Measurement of oxLDL in human plasma samples

The levels of oxLDL in the plasma from the NonP, NP, LPE, and EPE groups were determined using a sandwich ELISA kit (Immunodiagnostik, Bensheim, Germany), according to the manufacturers' instructions. Measurements were performed in duplicate and were averaged.

Animals

Female Sprague-Dawley virgin nonpregnant rats (12–14 wk; 250–300 g) or female Sprague-Dawley pregnant rats (d 5; 12–14 wk, 250–300 g) were purchased from Charles River (Saint-Constant, QB, Canada). Animals were housed in the animal care facility, an Association for Assessment and Accreditation of Laboratory Animal Care-accredited facility. Animals had access to food and water ad libitum and were maintained on a 12-h light-dark cycle. The animal studies were approved by the Institutional Animal Care and Use Committee of the University of Vermont and complied with the U.S. National Institutes of Health Guide for the Care and Use of Laboratory Animals.

High-cholesterol rat model

On d 6 of pregnancy, rats were divided into a late-pregnancy control (LP-CTL) group (n=8) and a late-pregnancy, high-cholesterol (LP-HC) treatment group (n=8). The LP-CTL group received Prolab 3000 rodent chow (PMI Nutrition International, St. Louis, MO, USA) for 14 d. The LP-HC group received a 14-d diet consisting of Prolab 3000 rodent chow, including 2% cholesterol and 0.5% cholic acid (added to lower hepatic clearance of cholesterol) to increase total and LDL-cholesterol. Experimentation was done on d 14 of the diet, which equaled d 20 of pregnancy in all animals. Pups and placentas were weight averaged per animal.

**DATASET CONTENT**

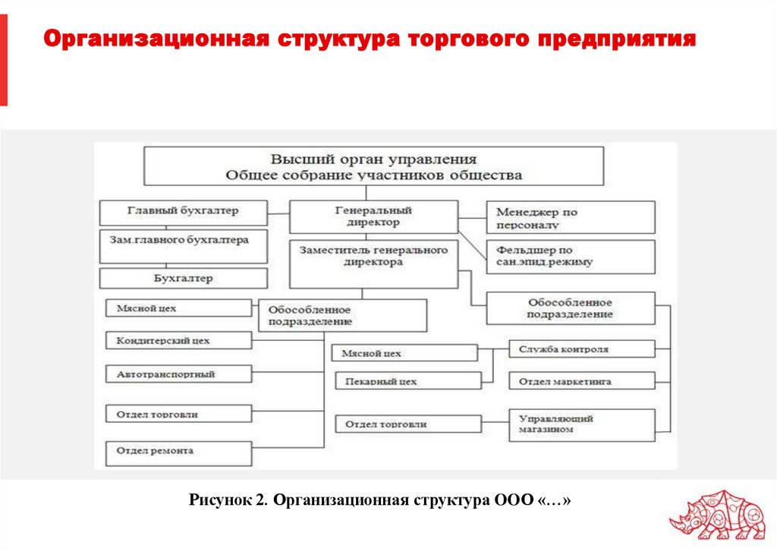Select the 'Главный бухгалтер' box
click(183, 211)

**YOUR TASKS**
a: List the group abbreviations whose plasma was tested for oxLDL levels in the methods excerpt.
b: Print the methods excerpt from "The levels of" to "and were averaged.".
c: Decide whether each statement agrees with the methods excerpt, and support each yes or no with the deciding words quoted from it: (i) The oxLDL measurements were performed in triplicate. (ii) The rats were purchased from Charles River. (iii) The LP-HC group received the high-cholesterol diet for 10 days.

**EXERCISE RESPONSES**
a: NonP, NP, LPE, EPE

b:
The levels of oxLDL in the plasma from the NonP, NP, LPE, and EPE groups were determined using a sandwich ELISA kit (Immunodiagnostik, Bensheim, Germany), according to the manufacturers' instructions. Measurements were performed in duplicate and were averaged.

c:
(i) No. "Measurements were performed in duplicate and were averaged."
(ii) Yes. "were purchased from Charles River (Saint-Constant, QB, Canada)"
(iii) No. "The LP-HC group received a 14-d diet"